Level A*: the dataset must be comprehensible in itself - i.e. all variables should have variable labels and all categorical variables should have value labels
Level A: the dataset must be comprehensible in association with the documentation given to users
Level B: visual checks on quality are undertaken; action is taken for systematic problems

Data validity checks

Level A*: all categorical variables checked for out-of-range values/wild codes; where possible, interval variables checked for improbable or impossible values; variable and value labels need not be present in the data file as long as they can be found in the documentation
Level A: as for A*
Level B: visual checks on quality are undertaken; action is taken for systematic problems

Confidentiality checks

Level A*, A and B: always undertaken

Metadata enhancements

Level A*: for online browsing, the following may be added: literal question text, routing information and interviewers' instructions, frequencies and summary statistics, variable groups; bookmarked PDF user guides are produced; additional related resources may be provided on a dedicated web page; additional notes to users are given in the 'Read file'
Level A: bookmarked PDF user guides are produced; additional related resources may be provided on a dedicated web page; additional notes to users are given in the 'Read file'
Level B: bookmarked PDF user guides are produced; additional notes to users are given in the 'Read file'

ReShare

Level B: sample of 30 + 10 per cent of the remaining categorical variables must be checked for out-of-range values/wild codes; sample of 30 + 10 per cent of the remaining suitable interval variables must be checked for improbable or impossible values

Qualitative data

In addition to the levels above, most qualitative data collections are processed to A standard, with a select few being nominated for enhancement to A*. B and C are seldom used, but apply when handling older paper-based studies.

Level A*

data are fully digitised and anonymised
metadata and documentation are fully digitised and anonymised
for online browsing, data are marked up in XML
enhanced user guide is prepared for QualiBank

Level A

the dataset must be comprehensible in association with the documentation given to users
data are fully digitised and anonymised
metadata and documentation are fully digitised and anonymised

Level B

data are digitised at least to the level of scanned images and anonymised
metadata and documentation are digitised at least to the level of scanned images and anonymised
only major problems with data are resolved

Level C

no checks are made
data remain in the format in which they were received
non-digital collections are not anonymised or digitised and are transferred to another repository
only a basic catalogue record is created

For level C studies, a minimum of dataset dimension checks and confidentiality checks is carried out, with metadata enhancements as for B studies.

Format translation checks

Check are carried out when converting from:

the ingested format to our preservation format (tagged or delimited text of defined character set)
the preservation format to the dissemination formats (Stata and tab delimited text; or MS Excel, MS Access, SIR and SAS)

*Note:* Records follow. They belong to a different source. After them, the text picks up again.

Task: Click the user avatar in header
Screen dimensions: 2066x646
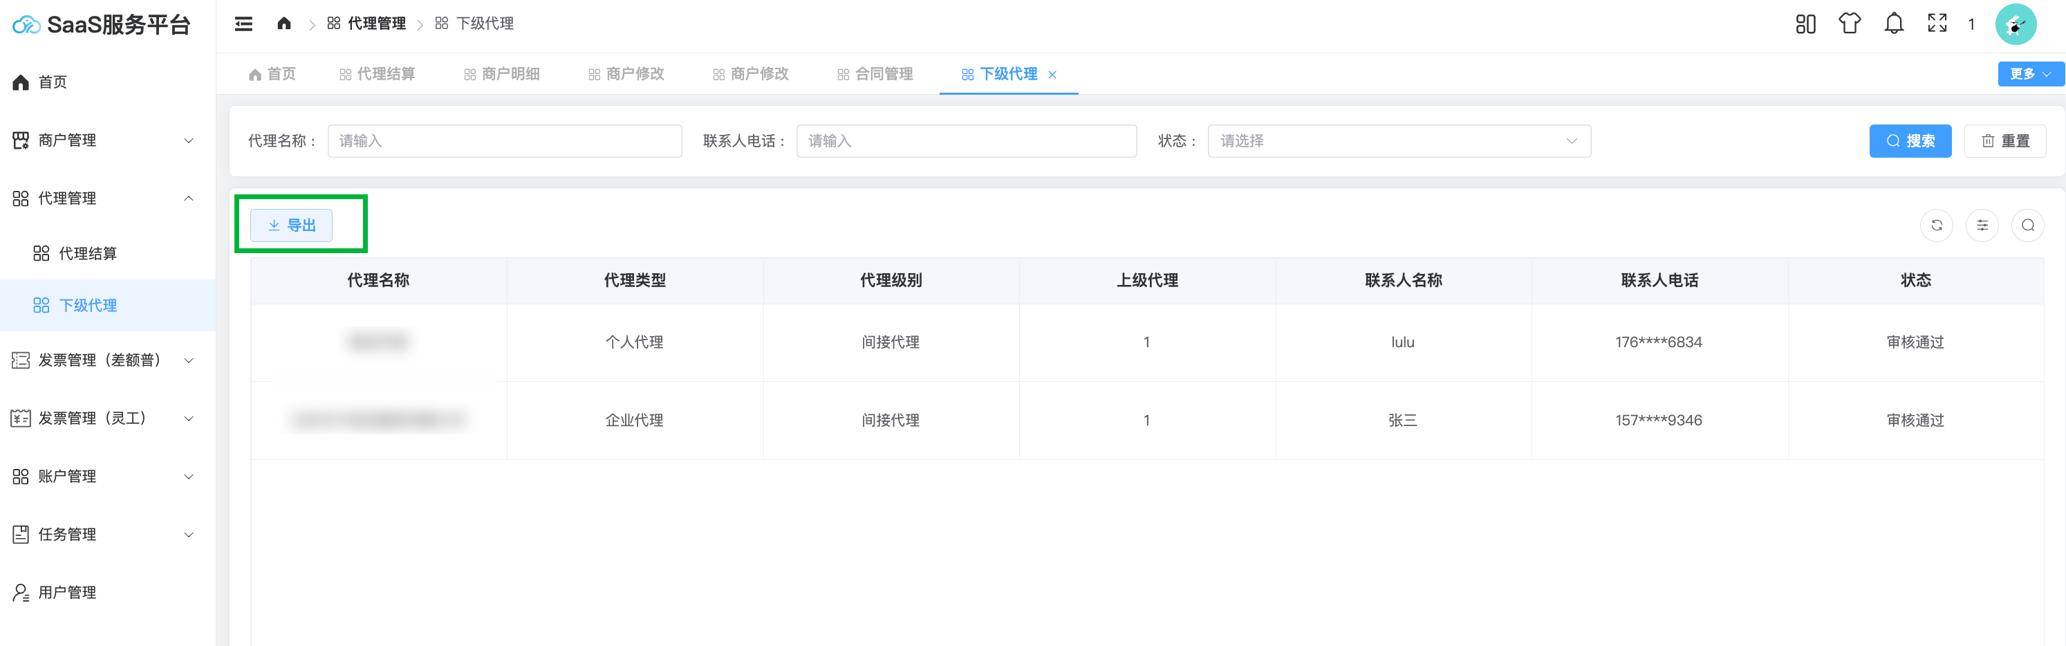Action: pos(2015,25)
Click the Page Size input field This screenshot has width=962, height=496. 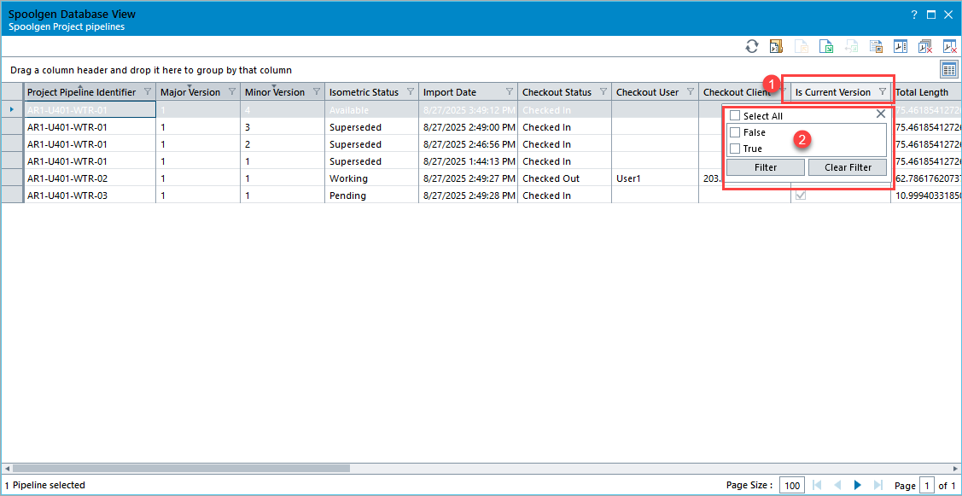792,486
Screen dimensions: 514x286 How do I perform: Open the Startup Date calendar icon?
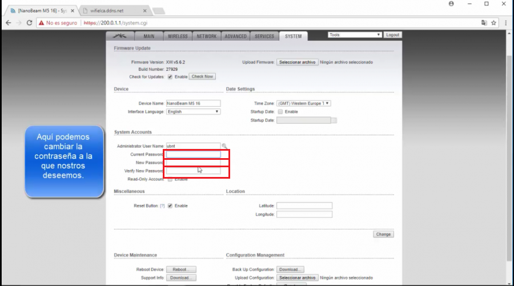pyautogui.click(x=334, y=120)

We use in-house programmes to automate most data format conversions for all levels of processing. These make sure no data or 'internal metadata' (variable and value labels, missing value definitions, variable format information, etc.) are lost beyond any that would occur because of differential data handling limits in specific software formats.

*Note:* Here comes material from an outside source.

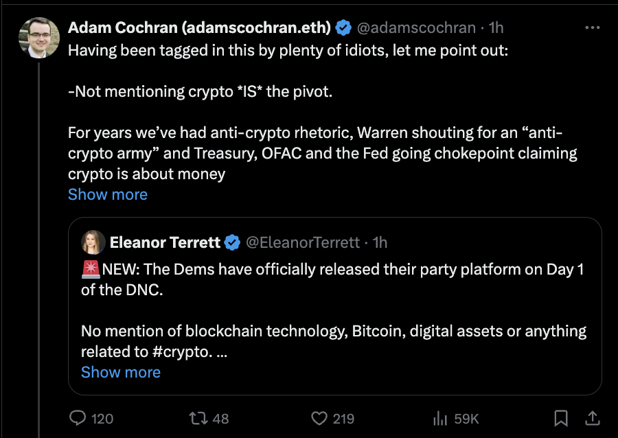View analytics via the bar chart icon
Screen dimensions: 618x438
440,418
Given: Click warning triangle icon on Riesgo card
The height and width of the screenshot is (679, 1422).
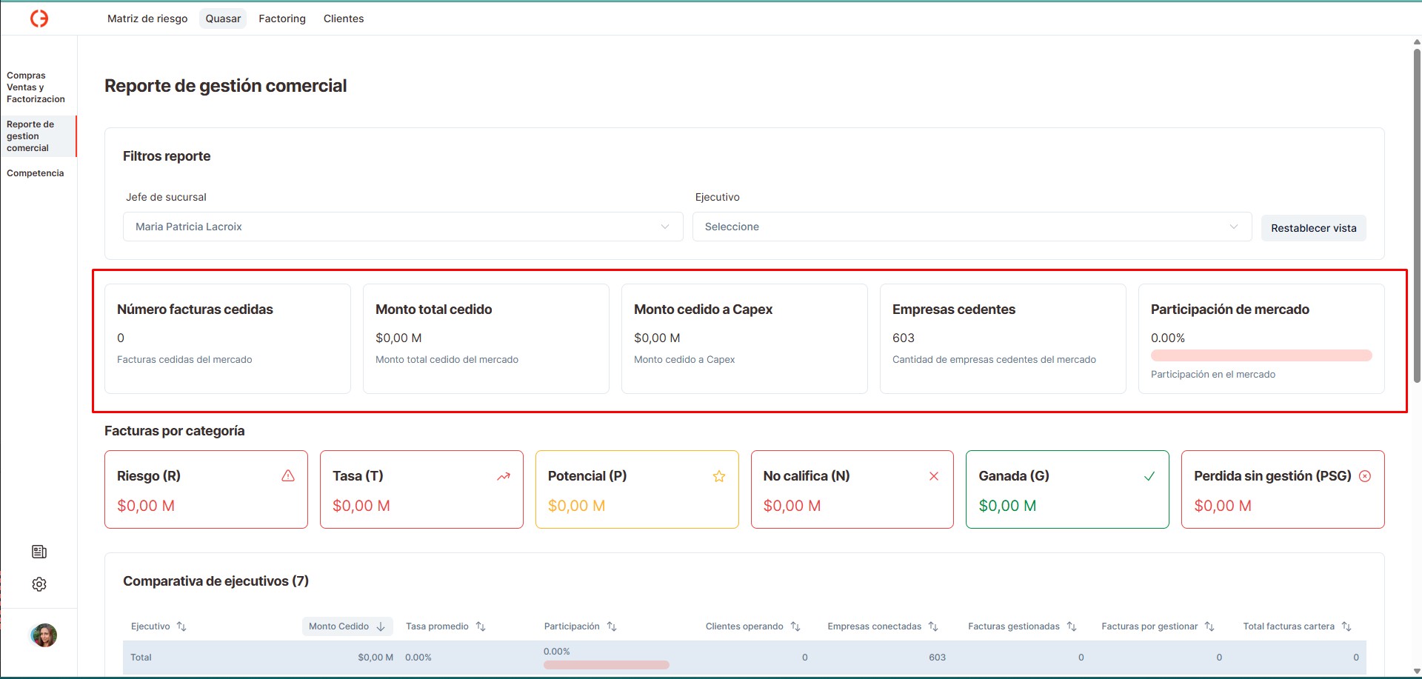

For data formats the following checks below are currently performed manually, but will be replaced by automated checking using the QAMyData tool.

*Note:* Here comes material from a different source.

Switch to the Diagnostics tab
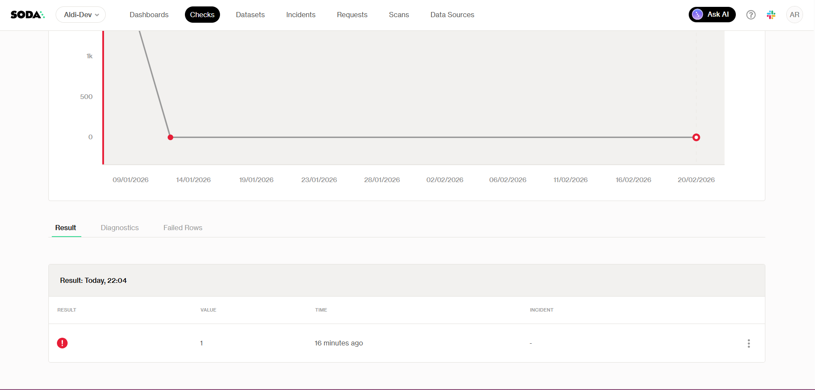This screenshot has width=815, height=390. tap(120, 228)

Numbers of rows and cases the same

Level A* and A: Relevant checks made, problems corrected
Level B: Relevant checks made, problems corrected
Level C: Format conversion is not usually undertaken for C standard datasets. C standard is rare, but one of the reasons for it is that the data file cannot be converted from its original format, so normal processing cannot be undertaken. Relevant checks must be made, problems corrected

Number of decimal places the same for numeric formats

Level A*, A and B: Relevant checks made, problems corrected

String variables not truncated

Level A*, A and B: Relevant checks made, problems corrected

Date/time variables correctly formatted

Level A* and A: Relevant checks made, problems corrected
Level B: Relevant checks made, problems noted in the user 'Read file'

Internal metadata (variable names, variable labels, value labels and definition of missing values) not lost or altered

Level A* and A: Relevant checks made, problems corrected where possible
Level B: Relevant checks made, problems noted in the user 'Read file'

Data download validation

For data available via the UK Data Service download system, the names of the zip files include an MD5 checksum. This 32-character string can be used to verify that the file we make available is identical to the one the user downloads.